- Born: Jessica Ayanda Nkosi 20 January 1990 (age 36) Empangeni, KwaZulu-Natal, South Africa
- Other names: Jessica Nkosi; Jessica Nkosi-Dlamini;
- Education: University of Kwazulu-Natal
- Occupations: Actress TV presenter Entrepreneur Ambassador
- Years active: 2013 - Present
- Notable work: Isibaya; The Queen;
- Partner: TK Dlamini ​(m. 2025)​
- Children: 3

= Jessica Nkosi =

South African actress and TV presenter (born 1990)

Jessica Ayanda Dlamini (née Nkosi, born 20 January 1990) is a South African actress and TV presenter, best known for her leading roles in M-Net commissioned telenovelas Isibaya, Ayeye, The Queen, and Lavish.

== Early life ==
Nkosi was born in Empangeni, KwaZulu-Natal to Jabu Nkosi and Nhlanhlayethu Ntuli. Nkosi moved to Eshowe, KwaZulu-Natal after the separation of her parents. While Nkosi was in Grade 11, her father died from Hodgkin's Lymphoma.

Nkosi attended the University of KwaZulu-Natal. Although she began her studies pursuing a Bachelor's Degree in Law, she later switched to studies toward a bachelor's degree in Drama and Performing Arts from which she graduated in 2012.

== Career ==
=== Acting ===
In 2013, Nkosi debuted her acting career with the role of Qondisile on the South African telenovela Isibaya.

In 2015, she starred as Eve on Mzansi Magic's Ayeye.

In 2020, Nkosi began her role as the main female villain, Thando Sebata, on the popular South African telenovela, The Queen.

=== MC and Presenting ===
In 2017, Nkosi made her TV presenter debut as co-host on BET's A-List alongside her Isibaya co-star Nomzamo Mabtha.
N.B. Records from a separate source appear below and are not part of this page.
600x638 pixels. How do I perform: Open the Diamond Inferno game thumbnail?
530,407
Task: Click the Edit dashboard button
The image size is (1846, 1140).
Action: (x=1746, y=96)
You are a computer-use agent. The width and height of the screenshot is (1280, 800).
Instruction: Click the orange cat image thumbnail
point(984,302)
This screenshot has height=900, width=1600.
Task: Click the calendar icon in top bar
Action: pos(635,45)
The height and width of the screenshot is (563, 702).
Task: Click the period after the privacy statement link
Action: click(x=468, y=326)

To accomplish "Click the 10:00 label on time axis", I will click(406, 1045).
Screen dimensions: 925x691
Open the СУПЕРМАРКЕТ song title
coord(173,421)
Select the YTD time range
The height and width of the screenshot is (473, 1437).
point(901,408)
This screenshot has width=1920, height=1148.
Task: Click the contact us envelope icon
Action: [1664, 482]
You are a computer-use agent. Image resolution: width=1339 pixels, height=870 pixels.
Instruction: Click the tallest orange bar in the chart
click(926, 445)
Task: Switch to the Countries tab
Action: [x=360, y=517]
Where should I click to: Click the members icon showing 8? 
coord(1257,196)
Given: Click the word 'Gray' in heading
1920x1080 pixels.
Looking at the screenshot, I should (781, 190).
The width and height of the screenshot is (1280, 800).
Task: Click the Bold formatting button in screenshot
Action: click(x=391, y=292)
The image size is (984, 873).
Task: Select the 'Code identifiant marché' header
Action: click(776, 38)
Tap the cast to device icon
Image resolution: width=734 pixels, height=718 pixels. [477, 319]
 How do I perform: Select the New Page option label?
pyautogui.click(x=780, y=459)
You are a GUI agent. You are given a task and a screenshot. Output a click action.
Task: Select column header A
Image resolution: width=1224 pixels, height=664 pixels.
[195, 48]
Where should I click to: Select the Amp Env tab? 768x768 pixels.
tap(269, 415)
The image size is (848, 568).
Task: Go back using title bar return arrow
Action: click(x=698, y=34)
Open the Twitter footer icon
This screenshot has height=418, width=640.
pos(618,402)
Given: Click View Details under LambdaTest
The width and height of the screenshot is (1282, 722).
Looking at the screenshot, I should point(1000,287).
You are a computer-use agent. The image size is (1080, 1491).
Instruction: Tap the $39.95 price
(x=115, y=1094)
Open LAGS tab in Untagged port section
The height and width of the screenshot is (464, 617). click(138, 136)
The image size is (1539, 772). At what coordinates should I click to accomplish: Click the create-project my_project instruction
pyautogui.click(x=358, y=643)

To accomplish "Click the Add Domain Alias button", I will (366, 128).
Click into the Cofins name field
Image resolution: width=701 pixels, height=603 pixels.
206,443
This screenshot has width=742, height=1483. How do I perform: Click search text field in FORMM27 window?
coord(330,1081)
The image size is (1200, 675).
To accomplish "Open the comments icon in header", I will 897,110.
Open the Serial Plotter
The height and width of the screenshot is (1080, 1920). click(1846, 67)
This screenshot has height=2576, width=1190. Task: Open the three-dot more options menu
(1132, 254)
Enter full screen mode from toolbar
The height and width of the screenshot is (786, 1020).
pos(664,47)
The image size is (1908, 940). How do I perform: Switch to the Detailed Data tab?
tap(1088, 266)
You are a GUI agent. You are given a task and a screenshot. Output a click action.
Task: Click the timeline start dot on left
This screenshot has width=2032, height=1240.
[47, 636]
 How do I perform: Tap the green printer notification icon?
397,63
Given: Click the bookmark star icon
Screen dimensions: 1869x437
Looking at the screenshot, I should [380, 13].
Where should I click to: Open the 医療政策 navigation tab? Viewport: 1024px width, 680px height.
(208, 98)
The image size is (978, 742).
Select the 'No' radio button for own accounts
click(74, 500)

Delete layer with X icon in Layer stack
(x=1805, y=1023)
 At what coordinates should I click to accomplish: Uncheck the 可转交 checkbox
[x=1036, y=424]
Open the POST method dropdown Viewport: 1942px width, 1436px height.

Nkosi has made appearances on numerous award shows such as the Channel O Music Video Awards, the MTV Africa Music Awards, V-Entertainment and other shows. She has appeared on variety shows such as MTV's Lip Sync Battle Africa as a celebrity guest.

Nkosi first appeared on Our Perfect Wedding show as a guest presenter and later went on to host the show for the next season.

In 2024 Nkosi appeared as a contestant in The Masked Singer (South African version) under the mask of Ice Cream which was unveiled on 27 May 2024.

== Personal life ==
In September 2018, Nkosi and her partner Uzalo actor, Ntokozo Dlamini welcomed their daughter, Namisa Dlamini.